Attorney General and Minister of Justice Suzanne Anton introduced legislation today to make B.C.’s Human Rights Code more explicit in the protections it affords transgender persons in British Columbia.
Bill 27, Human Rights Code Amendment Act, 2016, was passed to include “gender identity or expression” among the protected grounds covered by the code. Prior to the change, transgender individuals were protected under the code’s protected grounds of “sex”, as interpreted by B.C.’s Human Rights Tribunal and the courts.
By adding the grounds for protection explicitly, the amendments bring greater clarity and consistency across Canada as B.C. aligns its code with human-rights legislation across the country, including Canada’s proposed bill to add “gender identity or expression” to the Canadian Human Rights Act.
Suzanne Anton, Attorney General and Minister of Justice -
“This is a significant day for human rights in our province.

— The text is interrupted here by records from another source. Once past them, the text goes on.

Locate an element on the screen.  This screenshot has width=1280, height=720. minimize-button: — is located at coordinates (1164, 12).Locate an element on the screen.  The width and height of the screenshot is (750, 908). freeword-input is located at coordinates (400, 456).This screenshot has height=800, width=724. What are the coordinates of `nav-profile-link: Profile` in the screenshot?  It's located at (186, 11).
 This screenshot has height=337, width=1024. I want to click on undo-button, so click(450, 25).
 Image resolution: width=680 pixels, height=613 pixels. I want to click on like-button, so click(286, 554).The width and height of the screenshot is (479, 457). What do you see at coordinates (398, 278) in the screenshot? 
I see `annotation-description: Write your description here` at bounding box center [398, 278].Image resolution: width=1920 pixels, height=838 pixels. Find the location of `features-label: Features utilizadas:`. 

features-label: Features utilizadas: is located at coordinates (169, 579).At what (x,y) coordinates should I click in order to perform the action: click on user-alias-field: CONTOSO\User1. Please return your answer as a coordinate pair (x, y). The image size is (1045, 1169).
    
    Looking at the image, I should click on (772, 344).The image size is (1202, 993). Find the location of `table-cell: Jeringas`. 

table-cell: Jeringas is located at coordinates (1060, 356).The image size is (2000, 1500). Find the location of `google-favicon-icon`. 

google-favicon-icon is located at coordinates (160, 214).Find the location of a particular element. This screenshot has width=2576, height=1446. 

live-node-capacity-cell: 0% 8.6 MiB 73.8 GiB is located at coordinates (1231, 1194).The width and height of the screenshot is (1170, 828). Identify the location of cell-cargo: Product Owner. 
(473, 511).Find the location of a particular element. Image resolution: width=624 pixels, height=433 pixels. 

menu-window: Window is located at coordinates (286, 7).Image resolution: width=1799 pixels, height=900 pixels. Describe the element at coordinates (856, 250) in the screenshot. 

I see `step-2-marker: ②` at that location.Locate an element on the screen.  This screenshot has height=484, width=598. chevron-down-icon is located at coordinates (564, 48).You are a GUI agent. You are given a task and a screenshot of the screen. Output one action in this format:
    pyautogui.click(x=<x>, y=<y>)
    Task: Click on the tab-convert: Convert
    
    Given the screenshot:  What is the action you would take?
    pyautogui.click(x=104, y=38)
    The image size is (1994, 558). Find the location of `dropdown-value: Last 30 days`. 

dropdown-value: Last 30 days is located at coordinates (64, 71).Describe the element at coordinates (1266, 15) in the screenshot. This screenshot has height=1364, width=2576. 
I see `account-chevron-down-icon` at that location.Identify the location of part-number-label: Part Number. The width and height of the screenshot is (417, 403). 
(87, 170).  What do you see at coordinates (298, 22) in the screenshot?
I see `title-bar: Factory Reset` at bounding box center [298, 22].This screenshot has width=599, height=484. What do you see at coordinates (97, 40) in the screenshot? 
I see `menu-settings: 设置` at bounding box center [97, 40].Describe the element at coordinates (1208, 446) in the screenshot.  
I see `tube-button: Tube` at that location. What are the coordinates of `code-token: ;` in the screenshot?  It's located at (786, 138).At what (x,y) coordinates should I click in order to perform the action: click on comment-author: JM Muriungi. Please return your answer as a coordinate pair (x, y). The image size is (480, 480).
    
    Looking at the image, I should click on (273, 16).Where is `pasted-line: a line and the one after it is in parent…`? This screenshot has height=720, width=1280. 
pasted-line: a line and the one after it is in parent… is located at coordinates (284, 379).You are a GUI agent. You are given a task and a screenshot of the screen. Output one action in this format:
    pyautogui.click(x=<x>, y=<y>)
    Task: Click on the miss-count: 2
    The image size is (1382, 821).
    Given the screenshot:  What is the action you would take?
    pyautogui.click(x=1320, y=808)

For those citizens often more vulnerable to discrimination, and to all those around them, these changes help make clear that all British Columbians are protected under B.C.’s Human Rights Code, no matter their gender identity or expression.
“I want to acknowledge the efforts of those who advocated for these amendments. We have heard you and we stand with you in saying that all British Columbians deserve not only to be protected from discrimination by law, but to know that they are protected, without a doubt.”
Morgane Oger, chair, Trans Alliance Society -
“The Trans Alliance Society has been advocating for equal protection of minorities in provincial and federal human rights law since our founding in 2001. We welcome and applaud the Government of British Columbia's extension of the B.C. Human Rights Code by adding “gender identity or expression” to the enumerated list of prohibitions against discrimination.
“This important change to the code will help educate future generations to prevent anti-trans sentiment, will inform and guide organizations shaping inclusion policies, and will help prevent accidental human rights violations caused by the lack of awareness that this change addresses.”
Diana Juricevic, tribunal chair, B.C. Human Rights Tribunal -
“The tribunal recognizes that “gender identity or expression” captures some of the most marginalized individuals and groups in British Columbia. The tribunal welcomes this amendment to the Human Rights Code. It clearly communicates that discrimination on the basis of “gender identity or expression” is prohibited and that the tribunal’s remedial process is available.”